* [What you have to do]: Count the lines below that contain the word "gear" and give only the number.

* [Source records]:

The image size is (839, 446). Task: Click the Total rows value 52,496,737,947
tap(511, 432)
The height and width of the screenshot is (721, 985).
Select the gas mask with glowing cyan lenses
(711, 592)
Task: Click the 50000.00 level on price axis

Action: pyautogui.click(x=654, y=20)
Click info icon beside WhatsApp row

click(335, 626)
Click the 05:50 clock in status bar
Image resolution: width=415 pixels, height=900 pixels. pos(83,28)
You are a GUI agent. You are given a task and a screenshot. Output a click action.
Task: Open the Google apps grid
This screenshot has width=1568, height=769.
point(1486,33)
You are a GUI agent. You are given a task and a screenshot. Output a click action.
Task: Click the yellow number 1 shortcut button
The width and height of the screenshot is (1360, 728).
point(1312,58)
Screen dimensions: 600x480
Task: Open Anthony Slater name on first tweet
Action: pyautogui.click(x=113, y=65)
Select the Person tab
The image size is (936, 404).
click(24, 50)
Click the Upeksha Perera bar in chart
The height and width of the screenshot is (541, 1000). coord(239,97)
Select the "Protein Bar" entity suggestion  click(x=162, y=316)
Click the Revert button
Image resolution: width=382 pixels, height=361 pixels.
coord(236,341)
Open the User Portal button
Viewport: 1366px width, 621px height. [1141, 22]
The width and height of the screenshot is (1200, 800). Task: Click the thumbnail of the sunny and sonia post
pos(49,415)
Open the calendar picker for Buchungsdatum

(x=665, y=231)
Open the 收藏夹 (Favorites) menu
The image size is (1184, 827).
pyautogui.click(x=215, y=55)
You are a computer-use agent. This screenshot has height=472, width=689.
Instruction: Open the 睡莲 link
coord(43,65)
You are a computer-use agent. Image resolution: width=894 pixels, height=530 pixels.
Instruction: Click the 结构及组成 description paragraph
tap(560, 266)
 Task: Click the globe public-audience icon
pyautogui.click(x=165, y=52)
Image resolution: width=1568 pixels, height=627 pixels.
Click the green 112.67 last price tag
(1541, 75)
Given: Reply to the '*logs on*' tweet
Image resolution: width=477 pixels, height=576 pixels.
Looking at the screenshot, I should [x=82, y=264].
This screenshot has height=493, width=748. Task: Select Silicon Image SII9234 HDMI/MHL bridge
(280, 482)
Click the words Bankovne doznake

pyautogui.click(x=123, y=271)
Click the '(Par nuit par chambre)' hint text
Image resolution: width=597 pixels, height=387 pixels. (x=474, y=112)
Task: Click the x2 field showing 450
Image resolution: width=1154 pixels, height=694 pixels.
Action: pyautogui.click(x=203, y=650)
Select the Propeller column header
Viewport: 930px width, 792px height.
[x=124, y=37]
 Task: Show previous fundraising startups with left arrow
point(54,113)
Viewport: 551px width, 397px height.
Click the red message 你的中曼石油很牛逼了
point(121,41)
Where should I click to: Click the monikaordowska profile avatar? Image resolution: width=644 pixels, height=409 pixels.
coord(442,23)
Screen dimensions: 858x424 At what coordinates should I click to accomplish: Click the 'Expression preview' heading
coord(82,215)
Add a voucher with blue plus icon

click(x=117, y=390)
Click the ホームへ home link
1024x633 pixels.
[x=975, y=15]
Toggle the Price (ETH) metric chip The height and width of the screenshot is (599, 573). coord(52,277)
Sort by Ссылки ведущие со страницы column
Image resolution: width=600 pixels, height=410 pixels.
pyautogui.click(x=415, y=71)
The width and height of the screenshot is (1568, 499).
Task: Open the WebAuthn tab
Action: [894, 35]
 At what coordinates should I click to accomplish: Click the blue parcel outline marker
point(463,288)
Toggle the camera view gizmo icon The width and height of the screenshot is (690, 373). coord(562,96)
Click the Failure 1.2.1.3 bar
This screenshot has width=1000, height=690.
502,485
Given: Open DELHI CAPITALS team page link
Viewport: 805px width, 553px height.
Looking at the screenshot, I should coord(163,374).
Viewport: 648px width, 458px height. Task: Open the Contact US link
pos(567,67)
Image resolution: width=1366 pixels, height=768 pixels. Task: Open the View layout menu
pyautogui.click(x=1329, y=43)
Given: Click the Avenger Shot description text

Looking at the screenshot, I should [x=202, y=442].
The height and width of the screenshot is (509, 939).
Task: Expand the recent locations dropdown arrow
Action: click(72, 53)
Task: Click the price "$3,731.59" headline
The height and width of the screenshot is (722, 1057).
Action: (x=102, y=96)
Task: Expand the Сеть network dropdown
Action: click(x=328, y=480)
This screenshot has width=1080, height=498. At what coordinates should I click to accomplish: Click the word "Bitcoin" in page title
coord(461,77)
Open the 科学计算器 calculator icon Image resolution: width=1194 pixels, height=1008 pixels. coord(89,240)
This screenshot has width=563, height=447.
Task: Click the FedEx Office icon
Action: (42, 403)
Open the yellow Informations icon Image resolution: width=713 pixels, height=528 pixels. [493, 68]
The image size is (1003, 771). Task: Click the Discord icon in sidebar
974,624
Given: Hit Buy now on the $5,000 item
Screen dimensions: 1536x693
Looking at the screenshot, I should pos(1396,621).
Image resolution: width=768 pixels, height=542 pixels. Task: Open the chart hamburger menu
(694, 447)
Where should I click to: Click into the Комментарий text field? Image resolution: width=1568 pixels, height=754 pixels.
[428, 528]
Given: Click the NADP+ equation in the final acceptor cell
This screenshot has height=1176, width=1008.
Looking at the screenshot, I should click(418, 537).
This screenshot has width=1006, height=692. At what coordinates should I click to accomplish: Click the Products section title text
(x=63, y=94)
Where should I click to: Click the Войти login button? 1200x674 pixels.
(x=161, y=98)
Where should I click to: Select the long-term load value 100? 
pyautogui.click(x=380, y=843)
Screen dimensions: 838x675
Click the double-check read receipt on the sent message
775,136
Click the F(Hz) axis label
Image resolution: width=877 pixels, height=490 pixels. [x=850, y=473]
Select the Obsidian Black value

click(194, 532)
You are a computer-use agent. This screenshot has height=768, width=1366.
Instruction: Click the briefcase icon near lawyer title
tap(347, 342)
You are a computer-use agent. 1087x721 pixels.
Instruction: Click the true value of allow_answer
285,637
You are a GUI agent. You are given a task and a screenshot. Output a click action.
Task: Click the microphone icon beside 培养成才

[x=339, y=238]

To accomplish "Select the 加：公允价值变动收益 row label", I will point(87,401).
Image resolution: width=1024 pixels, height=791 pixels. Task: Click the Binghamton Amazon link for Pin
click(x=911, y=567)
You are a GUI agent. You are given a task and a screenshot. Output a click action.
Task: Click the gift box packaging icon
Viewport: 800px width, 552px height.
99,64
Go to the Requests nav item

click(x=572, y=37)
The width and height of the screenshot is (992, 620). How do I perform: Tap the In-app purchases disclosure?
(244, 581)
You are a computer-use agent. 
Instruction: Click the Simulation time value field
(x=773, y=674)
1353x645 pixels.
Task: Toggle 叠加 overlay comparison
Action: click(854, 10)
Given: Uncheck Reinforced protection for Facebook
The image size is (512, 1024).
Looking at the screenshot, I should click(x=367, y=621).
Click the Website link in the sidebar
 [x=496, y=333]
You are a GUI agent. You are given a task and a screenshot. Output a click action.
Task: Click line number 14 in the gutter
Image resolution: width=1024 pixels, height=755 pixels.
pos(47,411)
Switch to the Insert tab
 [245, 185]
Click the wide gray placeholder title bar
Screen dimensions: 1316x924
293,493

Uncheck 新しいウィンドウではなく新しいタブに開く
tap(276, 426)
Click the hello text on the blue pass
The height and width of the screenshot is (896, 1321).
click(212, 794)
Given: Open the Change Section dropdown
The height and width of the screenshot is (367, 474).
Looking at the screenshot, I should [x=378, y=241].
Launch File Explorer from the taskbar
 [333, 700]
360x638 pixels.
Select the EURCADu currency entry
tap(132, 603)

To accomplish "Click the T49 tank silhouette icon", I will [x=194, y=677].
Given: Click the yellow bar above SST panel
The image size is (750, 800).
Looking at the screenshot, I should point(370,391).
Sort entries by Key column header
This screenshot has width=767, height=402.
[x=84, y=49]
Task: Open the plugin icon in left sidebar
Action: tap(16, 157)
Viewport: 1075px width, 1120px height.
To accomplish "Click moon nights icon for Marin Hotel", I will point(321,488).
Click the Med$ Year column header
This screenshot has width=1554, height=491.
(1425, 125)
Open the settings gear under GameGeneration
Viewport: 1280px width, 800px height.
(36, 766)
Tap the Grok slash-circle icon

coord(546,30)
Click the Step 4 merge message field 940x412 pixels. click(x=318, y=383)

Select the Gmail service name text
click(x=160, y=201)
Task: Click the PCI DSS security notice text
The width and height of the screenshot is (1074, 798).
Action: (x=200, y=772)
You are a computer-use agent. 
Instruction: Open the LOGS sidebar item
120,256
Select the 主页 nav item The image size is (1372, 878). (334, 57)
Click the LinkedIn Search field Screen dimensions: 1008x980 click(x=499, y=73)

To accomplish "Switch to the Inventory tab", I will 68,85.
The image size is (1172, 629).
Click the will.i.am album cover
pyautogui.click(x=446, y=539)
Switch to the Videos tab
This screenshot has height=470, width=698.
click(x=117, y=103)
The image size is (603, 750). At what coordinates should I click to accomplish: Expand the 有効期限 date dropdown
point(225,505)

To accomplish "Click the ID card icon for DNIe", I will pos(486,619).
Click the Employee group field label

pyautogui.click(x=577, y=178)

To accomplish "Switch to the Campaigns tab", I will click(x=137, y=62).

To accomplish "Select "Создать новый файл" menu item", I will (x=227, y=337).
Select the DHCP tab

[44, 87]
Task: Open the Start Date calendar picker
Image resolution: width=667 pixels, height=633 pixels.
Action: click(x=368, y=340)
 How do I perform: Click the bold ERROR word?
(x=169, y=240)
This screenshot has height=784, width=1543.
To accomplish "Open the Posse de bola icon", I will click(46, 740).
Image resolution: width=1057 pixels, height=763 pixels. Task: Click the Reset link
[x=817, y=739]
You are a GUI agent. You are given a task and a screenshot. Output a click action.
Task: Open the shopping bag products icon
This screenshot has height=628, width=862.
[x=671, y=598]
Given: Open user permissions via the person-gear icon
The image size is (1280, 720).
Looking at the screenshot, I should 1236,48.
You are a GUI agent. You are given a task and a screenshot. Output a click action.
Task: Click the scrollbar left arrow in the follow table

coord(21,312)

* [Exercise answer]: 2